What is needed: Within the data that follows, set down exactly the lines from the one containing "Sort by Supplier Name column header" through the one containing "Task: Open Charging condition passed entry", both ends included.
== Segment start ==
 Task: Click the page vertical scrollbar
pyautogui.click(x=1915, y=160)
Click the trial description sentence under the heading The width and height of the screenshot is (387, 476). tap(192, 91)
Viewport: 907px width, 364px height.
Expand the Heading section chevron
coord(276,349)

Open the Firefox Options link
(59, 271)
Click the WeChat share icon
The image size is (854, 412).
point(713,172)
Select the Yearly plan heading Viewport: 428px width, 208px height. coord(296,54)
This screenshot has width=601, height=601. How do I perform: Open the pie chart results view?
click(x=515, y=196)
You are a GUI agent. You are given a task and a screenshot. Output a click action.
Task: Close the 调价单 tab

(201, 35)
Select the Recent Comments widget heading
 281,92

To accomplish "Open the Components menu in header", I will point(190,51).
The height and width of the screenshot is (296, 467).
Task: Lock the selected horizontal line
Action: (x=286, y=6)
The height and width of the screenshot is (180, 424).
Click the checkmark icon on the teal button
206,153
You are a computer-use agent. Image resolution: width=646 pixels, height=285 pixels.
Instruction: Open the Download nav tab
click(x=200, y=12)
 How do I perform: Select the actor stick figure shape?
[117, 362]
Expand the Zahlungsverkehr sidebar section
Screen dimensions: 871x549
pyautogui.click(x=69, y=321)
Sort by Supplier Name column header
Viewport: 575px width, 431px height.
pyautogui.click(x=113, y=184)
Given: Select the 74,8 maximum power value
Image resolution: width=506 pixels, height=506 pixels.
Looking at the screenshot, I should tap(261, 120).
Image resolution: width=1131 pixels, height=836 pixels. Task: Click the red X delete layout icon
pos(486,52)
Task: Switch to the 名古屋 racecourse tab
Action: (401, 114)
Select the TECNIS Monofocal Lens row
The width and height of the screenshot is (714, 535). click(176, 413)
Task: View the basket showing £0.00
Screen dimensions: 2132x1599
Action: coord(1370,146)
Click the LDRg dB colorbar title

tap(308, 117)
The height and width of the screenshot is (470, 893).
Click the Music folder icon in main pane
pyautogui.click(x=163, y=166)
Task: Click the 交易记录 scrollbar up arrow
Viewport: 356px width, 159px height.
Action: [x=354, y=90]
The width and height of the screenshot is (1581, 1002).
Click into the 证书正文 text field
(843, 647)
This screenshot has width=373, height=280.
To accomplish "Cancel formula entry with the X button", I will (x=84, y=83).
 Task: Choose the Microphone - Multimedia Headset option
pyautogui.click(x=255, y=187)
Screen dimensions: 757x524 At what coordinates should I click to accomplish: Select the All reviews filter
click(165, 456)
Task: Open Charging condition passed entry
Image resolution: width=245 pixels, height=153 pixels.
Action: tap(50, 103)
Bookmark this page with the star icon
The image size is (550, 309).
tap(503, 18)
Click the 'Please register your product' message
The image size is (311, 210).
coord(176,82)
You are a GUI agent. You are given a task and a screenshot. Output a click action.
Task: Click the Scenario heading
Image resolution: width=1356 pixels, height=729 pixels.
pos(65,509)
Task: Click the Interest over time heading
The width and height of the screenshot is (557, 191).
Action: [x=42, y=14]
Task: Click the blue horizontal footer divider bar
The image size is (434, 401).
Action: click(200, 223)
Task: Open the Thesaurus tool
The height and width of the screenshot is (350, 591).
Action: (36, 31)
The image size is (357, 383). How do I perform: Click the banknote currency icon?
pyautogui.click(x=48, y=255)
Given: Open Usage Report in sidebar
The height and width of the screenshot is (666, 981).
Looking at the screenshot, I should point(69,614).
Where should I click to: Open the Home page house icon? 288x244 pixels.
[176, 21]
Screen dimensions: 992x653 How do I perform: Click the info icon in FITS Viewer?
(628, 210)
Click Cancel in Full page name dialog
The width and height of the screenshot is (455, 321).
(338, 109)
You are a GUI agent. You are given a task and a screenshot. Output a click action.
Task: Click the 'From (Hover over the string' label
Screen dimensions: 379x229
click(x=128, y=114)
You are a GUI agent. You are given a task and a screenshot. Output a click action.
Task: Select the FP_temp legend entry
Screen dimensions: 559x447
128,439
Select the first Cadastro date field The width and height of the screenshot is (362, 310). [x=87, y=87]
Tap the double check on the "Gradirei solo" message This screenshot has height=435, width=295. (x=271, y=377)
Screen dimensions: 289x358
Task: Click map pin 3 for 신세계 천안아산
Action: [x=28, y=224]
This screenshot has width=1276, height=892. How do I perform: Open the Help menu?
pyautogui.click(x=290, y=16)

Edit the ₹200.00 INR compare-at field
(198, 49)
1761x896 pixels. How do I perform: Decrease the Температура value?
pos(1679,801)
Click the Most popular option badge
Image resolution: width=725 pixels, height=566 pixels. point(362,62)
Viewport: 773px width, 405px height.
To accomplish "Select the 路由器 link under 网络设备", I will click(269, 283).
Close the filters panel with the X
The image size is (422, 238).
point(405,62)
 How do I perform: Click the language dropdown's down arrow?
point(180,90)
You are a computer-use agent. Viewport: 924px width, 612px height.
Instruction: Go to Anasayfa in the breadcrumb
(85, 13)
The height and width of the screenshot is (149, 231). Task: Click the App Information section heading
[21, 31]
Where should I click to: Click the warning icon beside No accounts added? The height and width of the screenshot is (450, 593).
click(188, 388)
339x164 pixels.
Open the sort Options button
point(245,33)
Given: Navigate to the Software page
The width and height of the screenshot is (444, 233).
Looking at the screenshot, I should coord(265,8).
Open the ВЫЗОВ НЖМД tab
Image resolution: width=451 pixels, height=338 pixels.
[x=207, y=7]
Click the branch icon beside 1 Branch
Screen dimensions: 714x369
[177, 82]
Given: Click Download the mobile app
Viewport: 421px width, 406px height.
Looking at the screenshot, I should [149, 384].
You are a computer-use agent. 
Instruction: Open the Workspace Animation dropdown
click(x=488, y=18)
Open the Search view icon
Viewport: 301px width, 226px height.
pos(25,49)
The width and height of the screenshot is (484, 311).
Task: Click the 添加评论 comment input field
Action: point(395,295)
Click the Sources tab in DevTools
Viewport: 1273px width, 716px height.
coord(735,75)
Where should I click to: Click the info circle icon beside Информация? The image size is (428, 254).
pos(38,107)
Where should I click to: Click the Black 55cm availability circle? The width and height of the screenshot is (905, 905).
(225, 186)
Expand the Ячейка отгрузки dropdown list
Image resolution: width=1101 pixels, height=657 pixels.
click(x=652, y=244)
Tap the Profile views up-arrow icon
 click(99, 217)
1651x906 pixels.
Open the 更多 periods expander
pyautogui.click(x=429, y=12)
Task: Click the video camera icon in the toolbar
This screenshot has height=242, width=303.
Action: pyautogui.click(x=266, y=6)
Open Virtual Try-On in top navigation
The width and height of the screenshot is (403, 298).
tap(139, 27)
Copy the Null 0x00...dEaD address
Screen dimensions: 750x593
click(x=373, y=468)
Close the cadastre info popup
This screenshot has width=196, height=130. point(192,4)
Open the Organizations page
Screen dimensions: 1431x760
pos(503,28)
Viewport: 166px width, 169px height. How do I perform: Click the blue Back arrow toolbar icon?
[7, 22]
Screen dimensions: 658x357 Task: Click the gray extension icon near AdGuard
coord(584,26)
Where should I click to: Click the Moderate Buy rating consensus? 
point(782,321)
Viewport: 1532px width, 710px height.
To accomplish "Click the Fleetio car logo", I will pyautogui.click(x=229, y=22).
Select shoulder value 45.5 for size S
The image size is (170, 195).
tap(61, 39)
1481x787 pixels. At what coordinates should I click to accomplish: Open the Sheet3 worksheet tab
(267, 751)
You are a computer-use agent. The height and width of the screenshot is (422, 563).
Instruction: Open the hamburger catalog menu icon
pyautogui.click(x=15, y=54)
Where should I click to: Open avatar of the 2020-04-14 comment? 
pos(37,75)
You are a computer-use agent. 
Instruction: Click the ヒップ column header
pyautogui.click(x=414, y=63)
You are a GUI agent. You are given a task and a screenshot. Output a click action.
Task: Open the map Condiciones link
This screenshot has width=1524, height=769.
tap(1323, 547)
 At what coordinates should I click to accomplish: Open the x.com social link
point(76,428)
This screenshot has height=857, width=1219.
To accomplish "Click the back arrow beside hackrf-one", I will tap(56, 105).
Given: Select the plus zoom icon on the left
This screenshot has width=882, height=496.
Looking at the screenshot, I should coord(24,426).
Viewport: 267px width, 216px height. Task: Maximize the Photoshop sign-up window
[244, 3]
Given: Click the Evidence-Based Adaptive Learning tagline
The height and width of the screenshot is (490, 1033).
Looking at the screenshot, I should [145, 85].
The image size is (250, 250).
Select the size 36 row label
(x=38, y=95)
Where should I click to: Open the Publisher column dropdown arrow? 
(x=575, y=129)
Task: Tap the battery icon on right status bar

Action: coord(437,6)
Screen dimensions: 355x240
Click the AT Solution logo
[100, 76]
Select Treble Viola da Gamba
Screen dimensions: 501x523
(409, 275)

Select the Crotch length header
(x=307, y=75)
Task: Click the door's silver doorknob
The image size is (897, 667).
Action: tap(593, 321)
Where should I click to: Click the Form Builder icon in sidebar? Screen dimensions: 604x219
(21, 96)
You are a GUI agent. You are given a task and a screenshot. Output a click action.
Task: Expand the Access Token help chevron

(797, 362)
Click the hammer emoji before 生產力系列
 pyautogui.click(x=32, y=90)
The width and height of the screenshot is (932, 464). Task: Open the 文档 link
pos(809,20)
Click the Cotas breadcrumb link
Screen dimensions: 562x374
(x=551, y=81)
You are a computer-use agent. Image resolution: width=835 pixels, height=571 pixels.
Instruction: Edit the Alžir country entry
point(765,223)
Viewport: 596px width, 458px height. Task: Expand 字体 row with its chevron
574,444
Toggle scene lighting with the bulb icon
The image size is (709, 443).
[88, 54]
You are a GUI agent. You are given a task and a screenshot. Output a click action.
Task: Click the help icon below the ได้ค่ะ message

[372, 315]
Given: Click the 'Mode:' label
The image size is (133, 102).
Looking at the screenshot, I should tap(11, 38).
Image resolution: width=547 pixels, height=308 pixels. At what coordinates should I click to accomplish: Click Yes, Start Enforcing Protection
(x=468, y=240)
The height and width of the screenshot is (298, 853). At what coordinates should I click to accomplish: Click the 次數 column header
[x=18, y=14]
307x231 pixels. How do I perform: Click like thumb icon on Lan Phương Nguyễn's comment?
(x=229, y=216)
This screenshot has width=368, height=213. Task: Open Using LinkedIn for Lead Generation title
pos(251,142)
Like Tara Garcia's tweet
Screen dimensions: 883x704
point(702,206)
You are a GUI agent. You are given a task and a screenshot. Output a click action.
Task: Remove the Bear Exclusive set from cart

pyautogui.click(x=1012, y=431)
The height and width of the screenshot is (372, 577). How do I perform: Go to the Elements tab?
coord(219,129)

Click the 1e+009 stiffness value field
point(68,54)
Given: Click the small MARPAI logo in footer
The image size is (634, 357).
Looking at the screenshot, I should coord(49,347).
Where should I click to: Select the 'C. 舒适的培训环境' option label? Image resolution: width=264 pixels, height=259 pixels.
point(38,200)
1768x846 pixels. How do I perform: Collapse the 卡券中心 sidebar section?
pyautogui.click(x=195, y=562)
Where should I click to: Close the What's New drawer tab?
== Segment end ==
Expected output:
Sort by Supplier Name column header
Viewport: 575px width, 431px height.
pyautogui.click(x=113, y=184)
Given: Select the 74,8 maximum power value
Image resolution: width=506 pixels, height=506 pixels.
Looking at the screenshot, I should tap(261, 120).
Image resolution: width=1131 pixels, height=836 pixels. Task: Click the red X delete layout icon
pos(486,52)
Task: Switch to the 名古屋 racecourse tab
Action: (401, 114)
Select the TECNIS Monofocal Lens row
The width and height of the screenshot is (714, 535). click(176, 413)
Task: View the basket showing £0.00
Screen dimensions: 2132x1599
Action: coord(1370,146)
Click the LDRg dB colorbar title

tap(308, 117)
The height and width of the screenshot is (470, 893).
Click the Music folder icon in main pane
pyautogui.click(x=163, y=166)
Task: Click the 交易记录 scrollbar up arrow
Viewport: 356px width, 159px height.
Action: [x=354, y=90]
The width and height of the screenshot is (1581, 1002).
Click into the 证书正文 text field
(843, 647)
This screenshot has width=373, height=280.
To accomplish "Cancel formula entry with the X button", I will (x=84, y=83).
 Task: Choose the Microphone - Multimedia Headset option
pyautogui.click(x=255, y=187)
Screen dimensions: 757x524 At what coordinates should I click to accomplish: Select the All reviews filter
click(165, 456)
Task: Open Charging condition passed entry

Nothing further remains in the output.